Tell us about your Globe-Trotter suitcase. When were you first introduced to the brand and what do you like about their products?
The first time I saw a Globe-Trotter was when I was walking in Tokyo. I'm ashamed to say that I had never heard of the brand before. But as soon as I saw it, the charisma of the suitcase drew me in and I thought to myself “I’m going to go Antarctica with one of those.” I impulsively tried to buy one that day, but my friends stopped me. I went home and researched Globe-Trotter and found that it had a connection to Antarctica. Once I found this out, I was hooked, and the decision to buy one was easy for me.
How well has your suitcase withstood the harsh conditions of Antarctica?
I heard it was made of Vulcanised fibreboard, but to be honest, I wasn't sure if it could withstand the extreme weather conditions of the Antarctic. Once there, I left the case outside and instead of breaking, it withstood the conditions perfectly. I don't use my Globe-Trotter to carry expensive clothes or to go to fancy hotels. It’s my travel buddy and comes with me everywhere, just like Captain Robert Falcon Scott 100 years ago.

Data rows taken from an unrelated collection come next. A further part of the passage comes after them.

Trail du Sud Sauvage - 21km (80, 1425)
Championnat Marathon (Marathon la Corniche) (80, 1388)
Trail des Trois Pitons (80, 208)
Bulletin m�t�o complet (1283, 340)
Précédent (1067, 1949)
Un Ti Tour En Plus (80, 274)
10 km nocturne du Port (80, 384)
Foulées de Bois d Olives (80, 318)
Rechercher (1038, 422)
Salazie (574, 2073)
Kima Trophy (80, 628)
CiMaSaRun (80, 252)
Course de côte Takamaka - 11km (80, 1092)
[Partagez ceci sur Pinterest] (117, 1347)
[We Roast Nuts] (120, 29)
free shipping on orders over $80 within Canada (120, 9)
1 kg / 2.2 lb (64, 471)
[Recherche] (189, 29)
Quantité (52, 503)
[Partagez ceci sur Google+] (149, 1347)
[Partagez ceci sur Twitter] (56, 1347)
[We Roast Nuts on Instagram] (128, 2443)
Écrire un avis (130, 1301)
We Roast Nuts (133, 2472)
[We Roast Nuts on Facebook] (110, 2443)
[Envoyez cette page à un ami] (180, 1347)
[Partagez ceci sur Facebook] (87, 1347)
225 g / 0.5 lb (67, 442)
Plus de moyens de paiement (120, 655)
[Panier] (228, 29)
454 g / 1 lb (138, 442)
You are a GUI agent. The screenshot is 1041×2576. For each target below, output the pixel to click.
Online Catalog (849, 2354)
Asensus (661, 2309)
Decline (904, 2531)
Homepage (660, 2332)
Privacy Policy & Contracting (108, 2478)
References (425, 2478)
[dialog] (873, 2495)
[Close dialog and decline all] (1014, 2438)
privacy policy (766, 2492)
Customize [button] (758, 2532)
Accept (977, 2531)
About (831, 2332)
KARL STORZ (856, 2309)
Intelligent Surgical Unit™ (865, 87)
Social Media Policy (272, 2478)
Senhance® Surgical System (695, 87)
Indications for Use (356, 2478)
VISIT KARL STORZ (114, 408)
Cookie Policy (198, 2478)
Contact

You have decorated your case with stickers. Can you tell us a little about this – where are these stickers from and when did you start collecting them?
It has stickers of the places I have actually been; the hotels I stayed at, the Antarctic expeditions I went on, and other foreign expeditions. I now no longer have any space to put stickers on my first case.
I always look for stickers wherever I go. Airports are easy places to find stickers, but outside the airport, it can sometimes take half a day just to find the right sticker. On missions to the Arctic, we sometimes transport items from Japan by air so our suitcases get baggage stickers put on them. These stickers have the Japanese flag printed on them along with the destination "Antarctica", so I often get asked about it by curious people at the airport. It's a great way to connect with people.
What other memorable places have you travelled to with your Globe-Trotter?
I’ve been to Korea, China, Taiwan, Vietnam, Laos, Thailand, Australia and South Africa. I haven't been to that many places, but I've had unforgettable experiences with the case in each place. I use it quite roughly, so I’m amazed that it's never broken.